Thursday, October 15, 2015

Ask Louis: Is the Dollar Doomed on October 20?

A day of reckoning may be nothing more than hype

By Louis Navellier, Editor, Blue Chip Growth | Oct 14, 2015, 11:00 am EDT

You may have seen the screaming headlines: “New World Dollar Coming October 20?” “Dollar to be Replaced with New World Reserve Currency.” “WARNING: China’s New World Bank Threatens U.S. Dollar.”

As we draw closer to October 20 (the alleged day of reckoning for the U.S. dollar), I’ve been getting a ton of questions about what is going to happen to the greenback.

If you haven’t heard the chatter, let me get you up to speed.

Rumor has it that on October 20, 2015, the International Monetary Fund (IMF) will grant the Chinese yuan reserve currency status.
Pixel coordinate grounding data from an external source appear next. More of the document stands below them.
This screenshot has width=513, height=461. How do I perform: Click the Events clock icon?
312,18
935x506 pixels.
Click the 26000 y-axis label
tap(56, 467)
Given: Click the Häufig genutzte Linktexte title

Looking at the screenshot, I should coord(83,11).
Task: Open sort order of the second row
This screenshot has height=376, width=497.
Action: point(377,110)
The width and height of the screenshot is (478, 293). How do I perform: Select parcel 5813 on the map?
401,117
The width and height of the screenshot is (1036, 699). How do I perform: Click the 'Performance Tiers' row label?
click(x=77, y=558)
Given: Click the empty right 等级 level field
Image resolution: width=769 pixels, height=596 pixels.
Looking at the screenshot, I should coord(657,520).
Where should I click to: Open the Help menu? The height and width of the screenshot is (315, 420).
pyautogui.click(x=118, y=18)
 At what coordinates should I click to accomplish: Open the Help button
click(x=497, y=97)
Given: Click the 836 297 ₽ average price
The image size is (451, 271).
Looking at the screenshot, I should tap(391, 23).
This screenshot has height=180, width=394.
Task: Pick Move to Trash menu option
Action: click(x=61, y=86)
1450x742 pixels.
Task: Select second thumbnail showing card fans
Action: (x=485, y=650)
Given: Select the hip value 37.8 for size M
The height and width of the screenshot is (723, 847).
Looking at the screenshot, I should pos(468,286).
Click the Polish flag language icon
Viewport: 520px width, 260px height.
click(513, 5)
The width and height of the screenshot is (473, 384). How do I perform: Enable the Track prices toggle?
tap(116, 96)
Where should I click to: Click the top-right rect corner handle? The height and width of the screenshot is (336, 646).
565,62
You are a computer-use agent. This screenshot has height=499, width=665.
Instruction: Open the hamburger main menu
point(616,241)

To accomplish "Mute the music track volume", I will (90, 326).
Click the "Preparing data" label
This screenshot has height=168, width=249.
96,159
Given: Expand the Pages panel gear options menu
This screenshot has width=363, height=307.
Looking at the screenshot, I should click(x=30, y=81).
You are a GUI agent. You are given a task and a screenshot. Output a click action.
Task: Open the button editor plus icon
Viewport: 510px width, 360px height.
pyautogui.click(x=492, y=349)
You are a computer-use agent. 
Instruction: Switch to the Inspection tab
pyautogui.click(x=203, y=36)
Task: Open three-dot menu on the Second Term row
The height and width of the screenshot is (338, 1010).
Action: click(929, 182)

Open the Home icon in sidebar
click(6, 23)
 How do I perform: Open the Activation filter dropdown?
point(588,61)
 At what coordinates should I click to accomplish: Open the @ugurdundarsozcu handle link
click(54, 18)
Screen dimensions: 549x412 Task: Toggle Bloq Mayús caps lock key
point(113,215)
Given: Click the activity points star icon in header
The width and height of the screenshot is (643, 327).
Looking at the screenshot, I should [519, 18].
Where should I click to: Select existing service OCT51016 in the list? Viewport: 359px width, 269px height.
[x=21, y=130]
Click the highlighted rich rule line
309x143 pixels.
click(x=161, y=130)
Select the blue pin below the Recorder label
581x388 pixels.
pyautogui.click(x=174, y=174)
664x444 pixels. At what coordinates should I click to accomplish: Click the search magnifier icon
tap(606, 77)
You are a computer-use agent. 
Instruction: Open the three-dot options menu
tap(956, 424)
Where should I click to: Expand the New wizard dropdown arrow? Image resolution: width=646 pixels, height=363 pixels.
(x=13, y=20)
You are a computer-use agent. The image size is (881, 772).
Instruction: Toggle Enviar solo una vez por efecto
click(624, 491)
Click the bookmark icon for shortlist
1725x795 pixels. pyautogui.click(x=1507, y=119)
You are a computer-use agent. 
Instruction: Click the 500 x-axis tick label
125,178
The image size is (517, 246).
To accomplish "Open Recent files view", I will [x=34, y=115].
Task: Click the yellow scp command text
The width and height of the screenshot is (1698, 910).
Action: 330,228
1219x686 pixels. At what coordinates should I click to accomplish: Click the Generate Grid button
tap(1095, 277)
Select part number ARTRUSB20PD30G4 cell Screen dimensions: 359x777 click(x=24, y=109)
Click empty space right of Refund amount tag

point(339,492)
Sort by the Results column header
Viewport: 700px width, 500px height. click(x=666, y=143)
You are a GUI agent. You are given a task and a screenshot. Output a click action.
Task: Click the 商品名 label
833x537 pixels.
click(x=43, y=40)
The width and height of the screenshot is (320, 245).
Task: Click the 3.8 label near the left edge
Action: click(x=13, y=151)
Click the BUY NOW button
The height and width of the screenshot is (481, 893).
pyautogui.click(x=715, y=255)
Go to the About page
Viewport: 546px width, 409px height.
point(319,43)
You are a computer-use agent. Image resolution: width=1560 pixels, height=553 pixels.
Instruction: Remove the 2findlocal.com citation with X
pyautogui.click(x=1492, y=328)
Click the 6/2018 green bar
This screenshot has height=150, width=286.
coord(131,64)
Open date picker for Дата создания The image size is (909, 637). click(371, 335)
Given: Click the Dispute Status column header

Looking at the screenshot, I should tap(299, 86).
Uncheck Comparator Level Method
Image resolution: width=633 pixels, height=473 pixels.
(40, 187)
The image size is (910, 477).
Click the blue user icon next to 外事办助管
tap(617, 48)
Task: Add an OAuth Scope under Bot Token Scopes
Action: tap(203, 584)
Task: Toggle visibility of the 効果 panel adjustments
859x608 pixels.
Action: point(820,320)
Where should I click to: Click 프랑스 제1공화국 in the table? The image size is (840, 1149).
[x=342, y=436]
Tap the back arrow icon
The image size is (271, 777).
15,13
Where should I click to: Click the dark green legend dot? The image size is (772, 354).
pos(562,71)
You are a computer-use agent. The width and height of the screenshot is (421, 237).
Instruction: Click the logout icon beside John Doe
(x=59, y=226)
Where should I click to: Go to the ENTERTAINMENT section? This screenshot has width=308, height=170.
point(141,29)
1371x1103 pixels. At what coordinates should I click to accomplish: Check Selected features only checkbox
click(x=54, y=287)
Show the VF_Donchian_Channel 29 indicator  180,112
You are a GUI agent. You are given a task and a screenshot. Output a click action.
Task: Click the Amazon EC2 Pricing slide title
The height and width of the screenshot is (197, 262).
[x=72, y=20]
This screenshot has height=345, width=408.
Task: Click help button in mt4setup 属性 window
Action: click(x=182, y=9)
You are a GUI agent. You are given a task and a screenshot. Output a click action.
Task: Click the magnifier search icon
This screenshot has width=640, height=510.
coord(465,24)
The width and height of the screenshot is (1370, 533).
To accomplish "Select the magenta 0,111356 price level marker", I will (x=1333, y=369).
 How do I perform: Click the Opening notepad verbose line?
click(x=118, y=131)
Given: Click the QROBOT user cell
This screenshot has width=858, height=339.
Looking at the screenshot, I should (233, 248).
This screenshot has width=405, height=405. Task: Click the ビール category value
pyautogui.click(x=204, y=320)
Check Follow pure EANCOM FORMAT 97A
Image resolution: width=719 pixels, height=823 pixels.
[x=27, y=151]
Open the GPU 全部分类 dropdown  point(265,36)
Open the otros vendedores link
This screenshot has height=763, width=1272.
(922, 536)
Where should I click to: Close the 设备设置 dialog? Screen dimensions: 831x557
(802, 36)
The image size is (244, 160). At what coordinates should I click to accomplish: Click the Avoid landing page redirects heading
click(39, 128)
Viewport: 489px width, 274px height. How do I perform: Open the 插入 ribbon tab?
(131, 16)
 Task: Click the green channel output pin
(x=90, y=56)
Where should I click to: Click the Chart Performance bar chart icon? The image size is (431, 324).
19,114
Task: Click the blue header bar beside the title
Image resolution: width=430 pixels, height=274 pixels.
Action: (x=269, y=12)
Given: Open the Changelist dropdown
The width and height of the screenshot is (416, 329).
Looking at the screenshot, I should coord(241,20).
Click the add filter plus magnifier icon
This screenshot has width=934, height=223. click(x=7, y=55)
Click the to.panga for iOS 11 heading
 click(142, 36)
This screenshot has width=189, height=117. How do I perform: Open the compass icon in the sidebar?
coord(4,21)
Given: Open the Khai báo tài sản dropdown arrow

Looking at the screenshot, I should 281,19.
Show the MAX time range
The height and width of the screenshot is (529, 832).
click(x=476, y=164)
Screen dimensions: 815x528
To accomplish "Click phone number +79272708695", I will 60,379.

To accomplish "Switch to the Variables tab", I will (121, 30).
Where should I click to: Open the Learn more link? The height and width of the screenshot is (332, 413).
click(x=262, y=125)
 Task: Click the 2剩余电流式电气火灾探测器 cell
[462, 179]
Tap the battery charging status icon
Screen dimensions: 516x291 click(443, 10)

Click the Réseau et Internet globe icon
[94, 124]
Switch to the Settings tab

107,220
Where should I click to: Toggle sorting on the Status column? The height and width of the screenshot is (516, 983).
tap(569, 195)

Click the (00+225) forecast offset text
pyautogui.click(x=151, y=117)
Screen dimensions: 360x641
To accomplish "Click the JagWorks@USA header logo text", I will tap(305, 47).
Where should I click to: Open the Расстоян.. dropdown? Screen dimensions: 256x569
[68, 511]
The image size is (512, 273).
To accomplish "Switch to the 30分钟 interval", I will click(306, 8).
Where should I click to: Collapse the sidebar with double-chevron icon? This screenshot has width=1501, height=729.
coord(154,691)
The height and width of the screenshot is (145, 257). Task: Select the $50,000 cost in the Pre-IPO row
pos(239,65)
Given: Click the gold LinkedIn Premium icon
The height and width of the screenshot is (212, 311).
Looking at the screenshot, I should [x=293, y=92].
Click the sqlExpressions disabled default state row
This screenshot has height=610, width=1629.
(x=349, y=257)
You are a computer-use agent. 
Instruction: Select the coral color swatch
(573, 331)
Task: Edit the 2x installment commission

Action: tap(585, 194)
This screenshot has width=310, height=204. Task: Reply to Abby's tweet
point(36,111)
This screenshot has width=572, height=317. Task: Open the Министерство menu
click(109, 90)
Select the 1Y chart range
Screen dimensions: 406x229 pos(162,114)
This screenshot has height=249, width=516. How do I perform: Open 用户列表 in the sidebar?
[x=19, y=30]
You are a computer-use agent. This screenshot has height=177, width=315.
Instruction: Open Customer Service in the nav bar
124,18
That means that the yuan would get added to an elite basket of currencies that make up the fund’s lending reserves.

This, some argue, would be devastating to the dollar.

In my opinion, these fears are unfounded. The fact is that foreign capital continues to pour into the United States, and the relative strength of the U.S. economy makes it a safe haven for foreign investors.

In fact, the U.S. dollar is so strong against many of the world’s currencies (the Euro, Japanese Yen and the Chinese Yuan), that the IMF is all but begging the Fed to not raise interest rates.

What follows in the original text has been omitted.